I am not an expert in multichannel output from UE (which I believe has to do with the device output component), but consider this: Ambisonic (which ever order) are encoded audio signals, hence they can be treated as normal audio signals coming out of whatever playback engine. They can be 16-24-32 bit at any sample rate. This means they can be treated as 4 discrete audio files (1st order). There are many questions which should be answered first to devise a strategy, for example, how are you encoding the ambisonic file? Are you using spatialization/attenuation? How are you planning and why/when should your ambisonic files be played?
I do not have UE under my eyes now, but I believe a possible solution may be setting up a quartz based system for phase accurate playback in a BP, queing your 4 files (if 1st order, if 3rd order then they are 16), playing/triggering them when needed-> send the signals to a dedicated mix, and output the mix directly to a sound-mix endpoint . I need to test this. I would stay away from Metasounds for this. Overview of submixes in Unreal Engine | Unreal Engine 5.0 Documentation

HI Jabbinuz… thanks for this. I am fairly experienced with Ambisonics… the rub seems to be getting the output from Unreal, whatever order… have searched fairly extensively and mr above seems to be the only person I can find who has made it work. Someone else tried to use Wwise, but even then UE would keep switching to stereo rather than a multichannel output, so even that wasn’t possible.

From @hkhauke 's post it seems like it is possible using submixendpoints but there is no doc on this as of now that I can find…

The journey continues…


Hi everyone,

oh, sorry, I was very busy working on other stuff and missed some of your discussions.

For our solution, we have two applications running:

  1. UE with a soundfield submix endpoint and
  2. a separated application which has control of an ASIO interface with all the required channels (we use 15 loudspeakers at variable locations).

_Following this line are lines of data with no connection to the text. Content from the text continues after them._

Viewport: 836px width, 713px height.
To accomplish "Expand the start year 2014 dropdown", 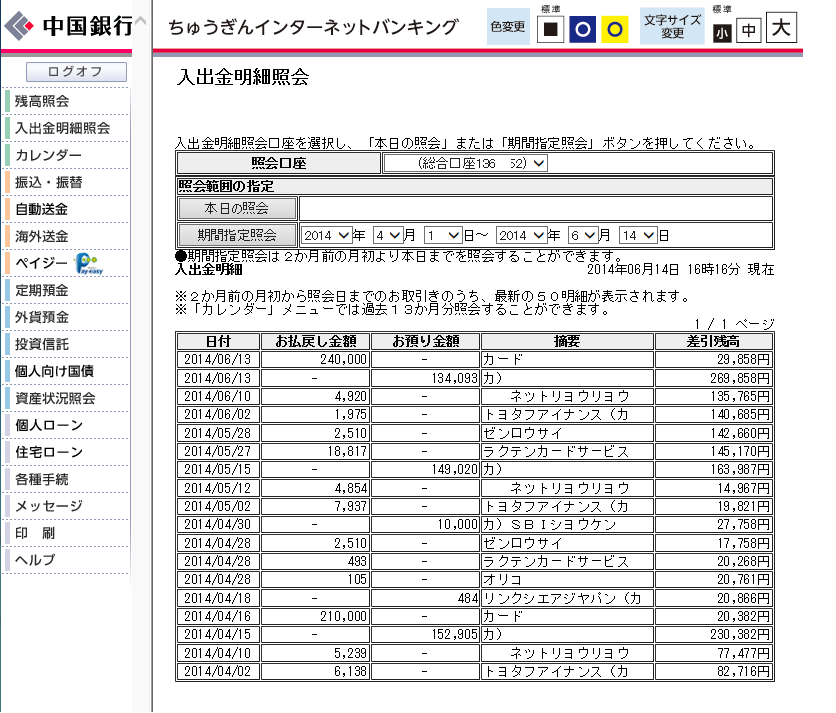I will [326, 235].
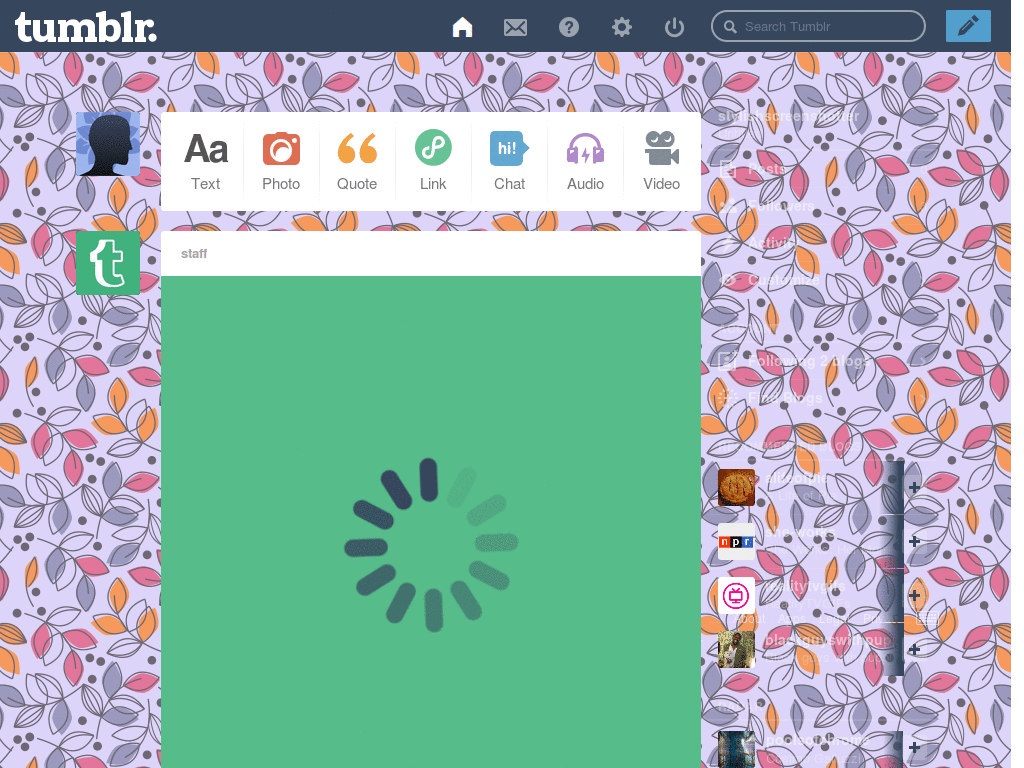
Task: Click the pencil new post icon
Action: [967, 26]
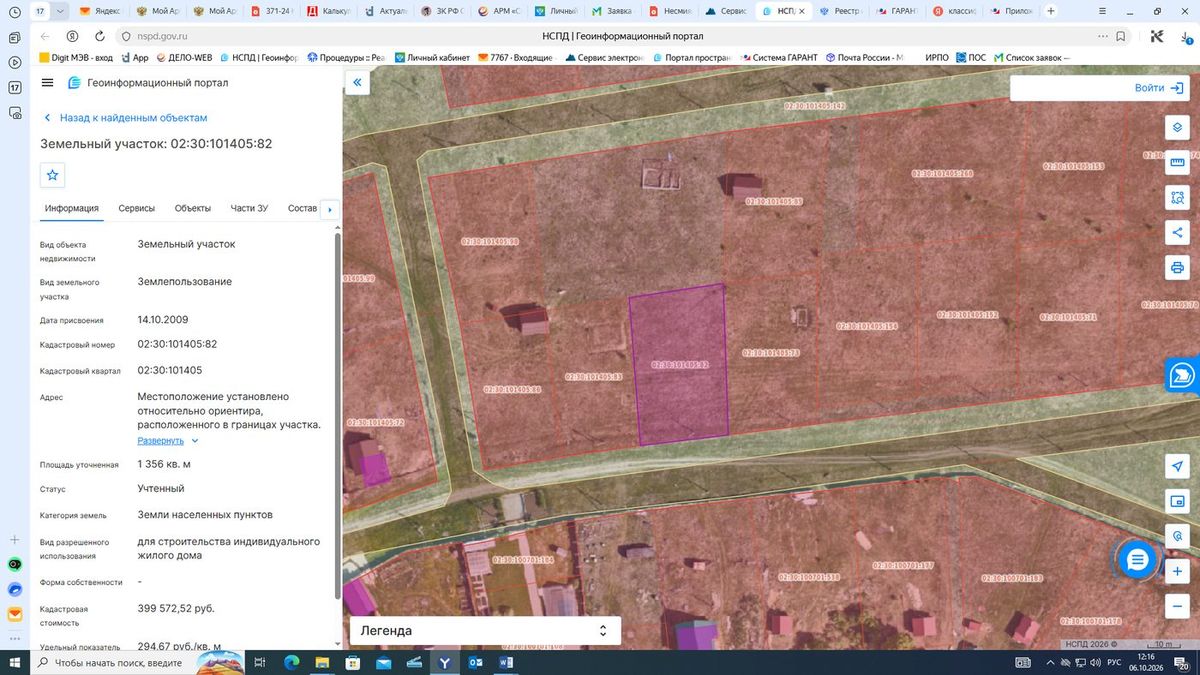Share the current map view
Screen dimensions: 1200x675
click(x=1177, y=233)
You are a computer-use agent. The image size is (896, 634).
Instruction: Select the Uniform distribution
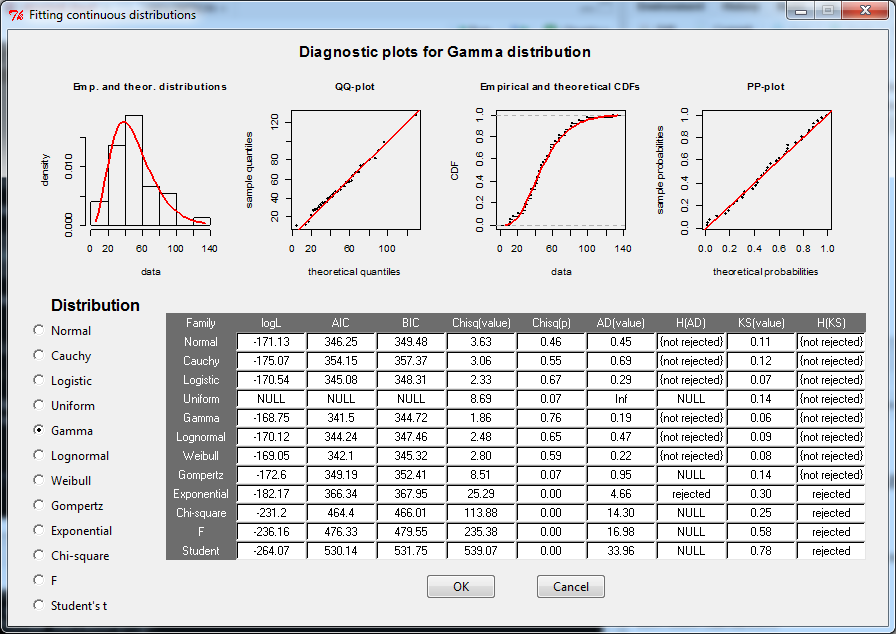(x=38, y=405)
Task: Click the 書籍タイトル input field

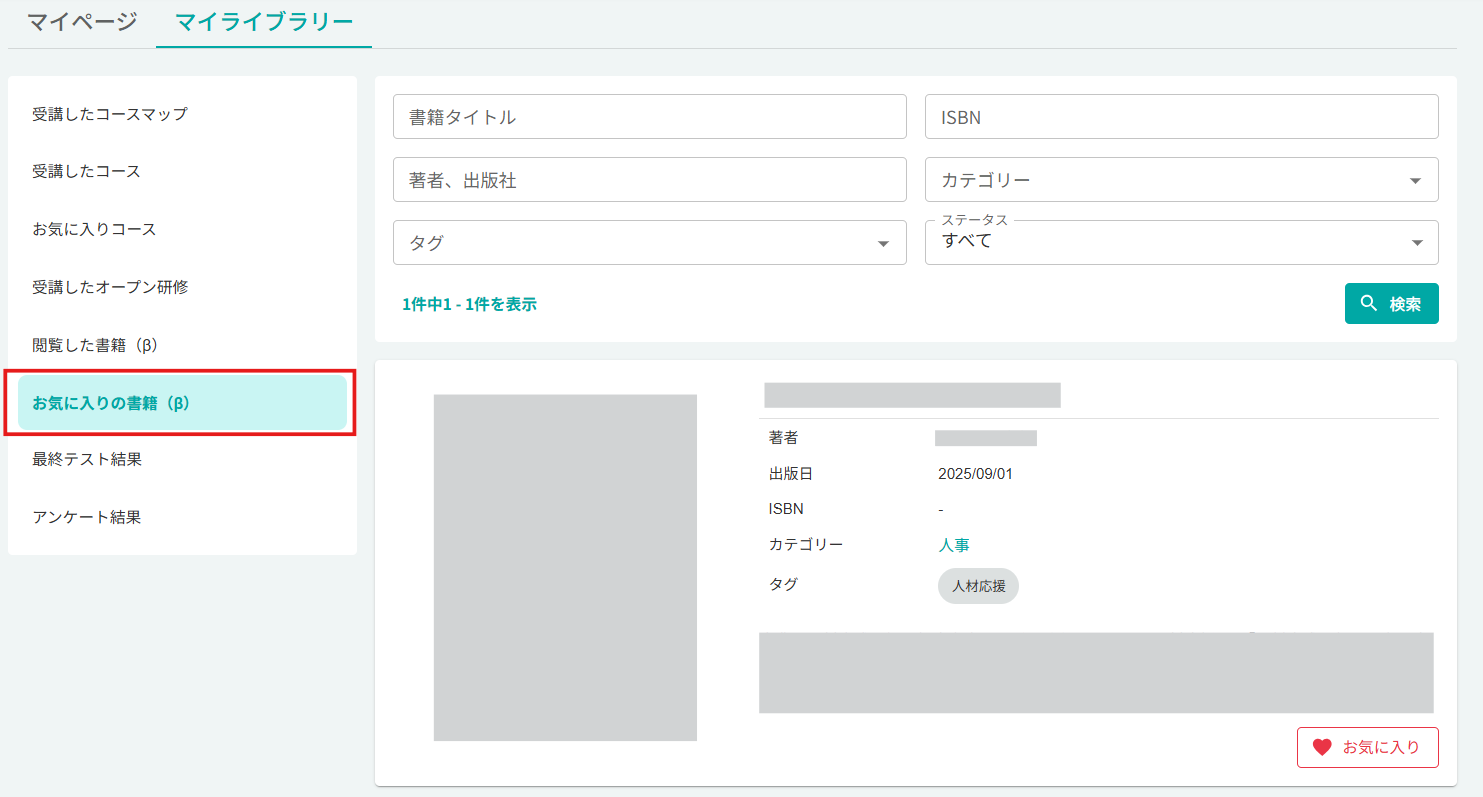Action: tap(650, 116)
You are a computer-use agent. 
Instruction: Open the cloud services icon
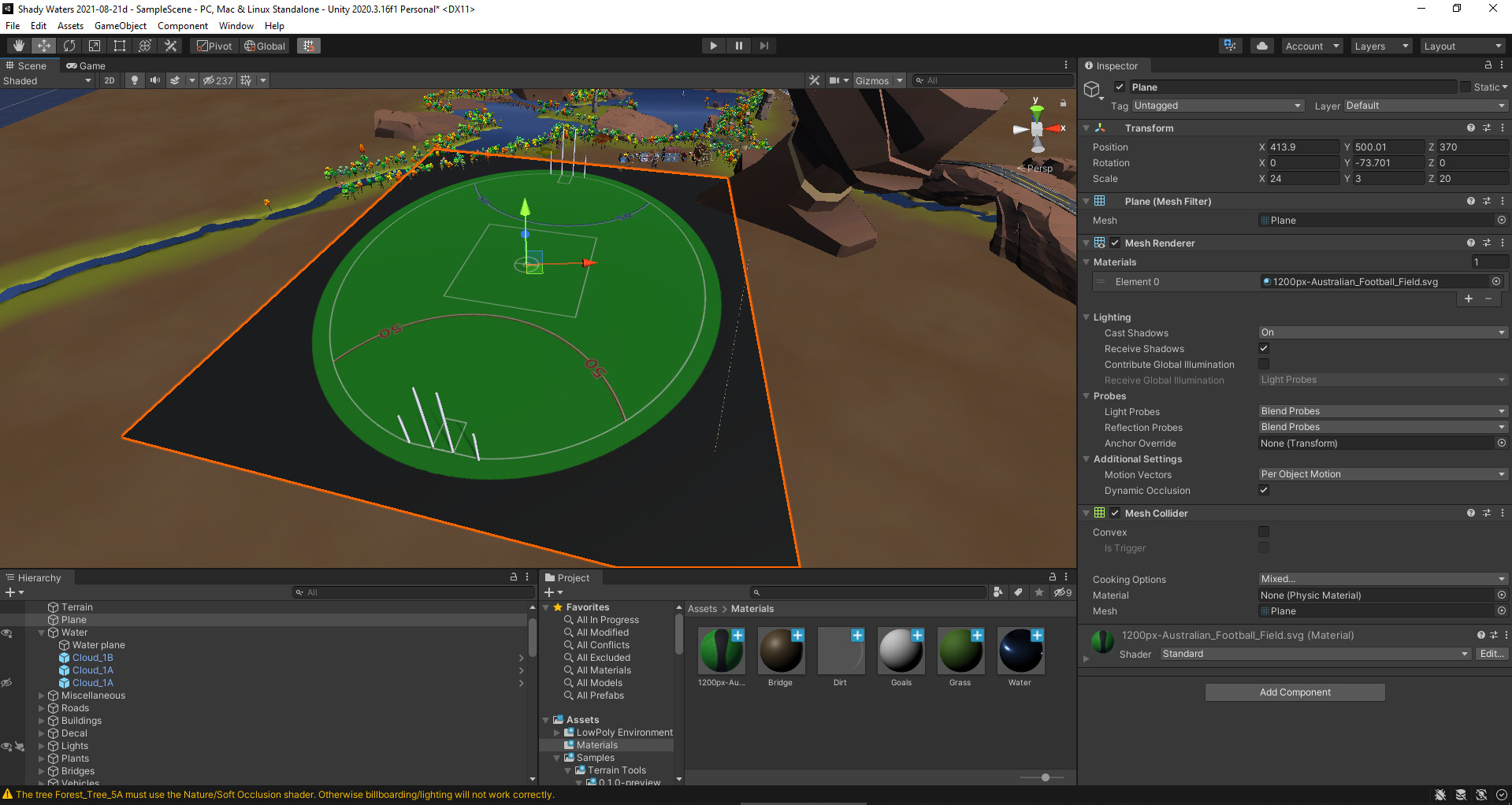coord(1262,46)
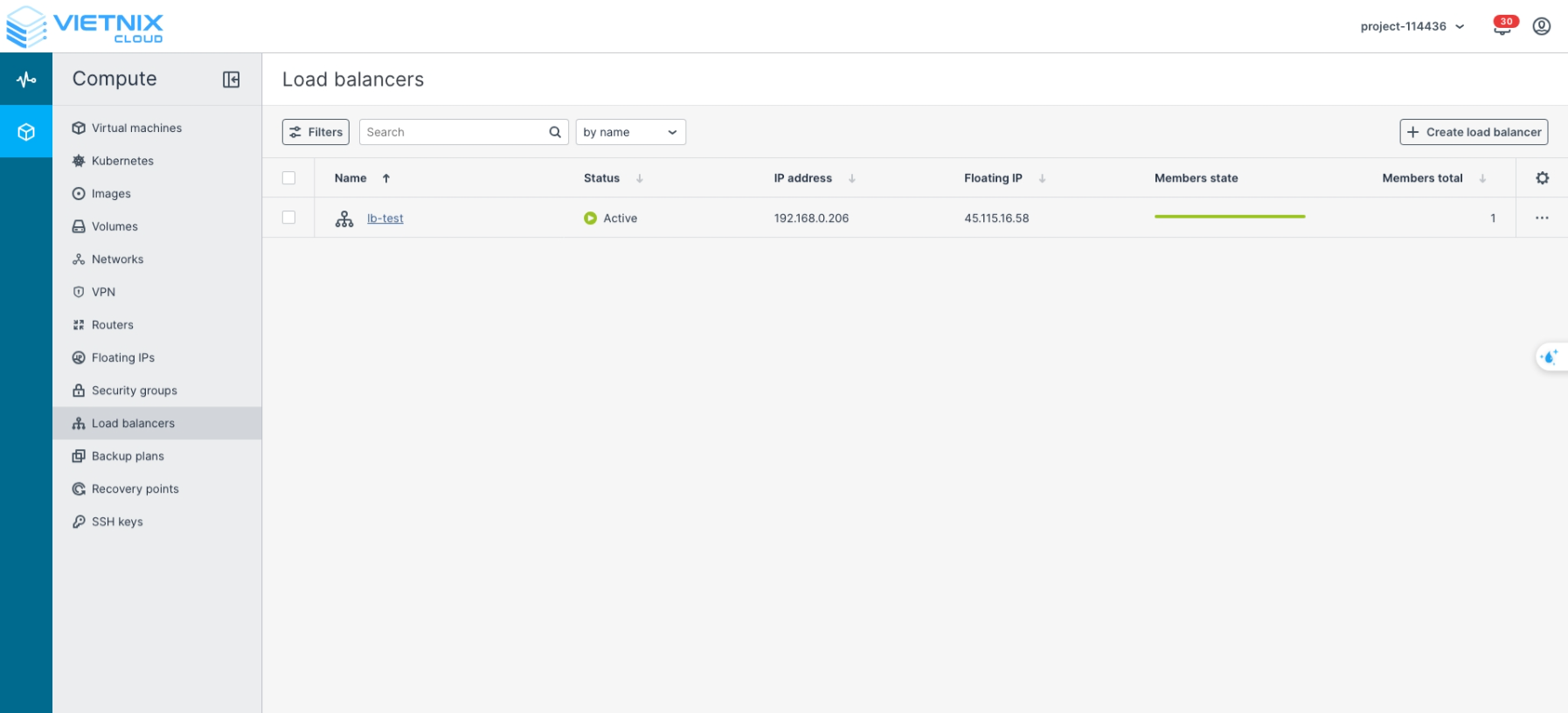Open the 'by name' search type dropdown

click(x=630, y=132)
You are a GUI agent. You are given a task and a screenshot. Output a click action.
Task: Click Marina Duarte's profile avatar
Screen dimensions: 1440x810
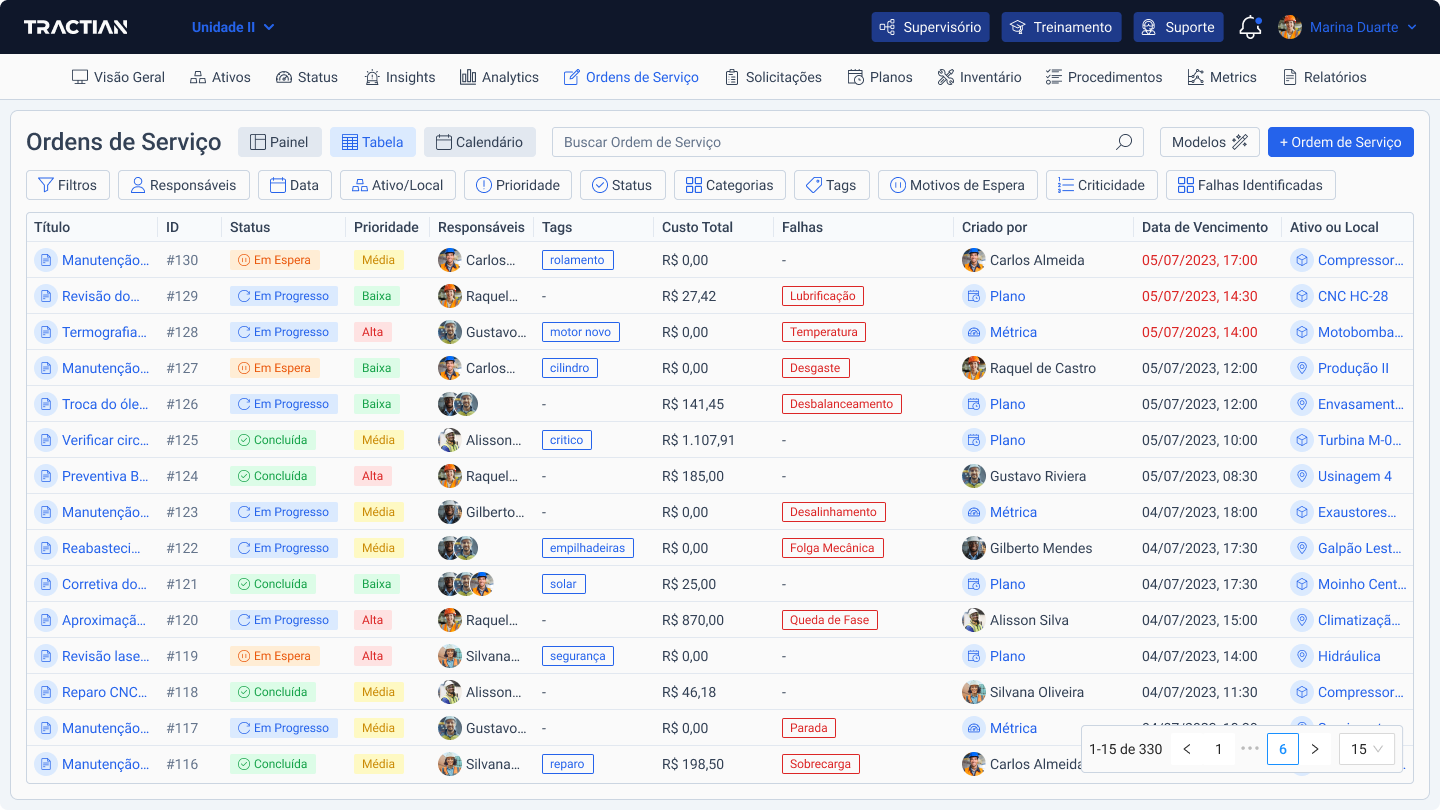tap(1290, 27)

On the UE side we collect the isolated source signals in a soundfield mixer buffer. That mixer buffer is just a set of 25 channels - we use higher order ambisonics, oder 4. It is actually our own mixer in C/C++ code since UE supports only order 1 / 4 channels.

Given the single channel source and the direction we artificially render a HOA signal just for this single source and add it as a contribution to our overall mixer signal. If we have multiple sources, each single signal has a dedicated contribution which becomes part of the overall HOA signal mix.

Then, once all signals have been added to the mixer and we are sure that this is all for this time frame, we take the 25 channels and output towards a UNIX socket we created on our UI PC. This all happened on the UE side so far. There are callbacks for each source and one for the “all sources handled” in UE.

Now, the other side (2): here we run an audio playback thread which reads from a (simple) jitter buffer. The data taken from the jitter buffer are 25 channels of HOA signals. Once we got the HOA signal, we run a HOA decoder involving VBAP, followed by a delay equalization followed by a loudspeaker equalization. We run some measurement routines in the playback environment to store all required information in set of matrices for the decoding for maximum efficiency.

The link between the UE output towards the UNIX socket and the other side audio playback is simple: a specific thread observes the UNIX socket and reads the HOA signal when available. Then, the received audio data is added to the mentioned (simple) jitter buffer.

I was always in doubt how the interaction via the jitter buffer works in realtime: input is clocked by UE and therefore the involved WASAPI soundcard, output is clocked by ASIO. Well, it is absolutely uncritical: I do not see any clockdrifts for long operation times. If there is one I have a clever jitter buffer recovery rule :-).

I hope that helps out. Let me know if I can help you any further.

Best regards


Thanks so much for this - very helpful. I don’t suppose you’d be willing to share your UE HOA mixer?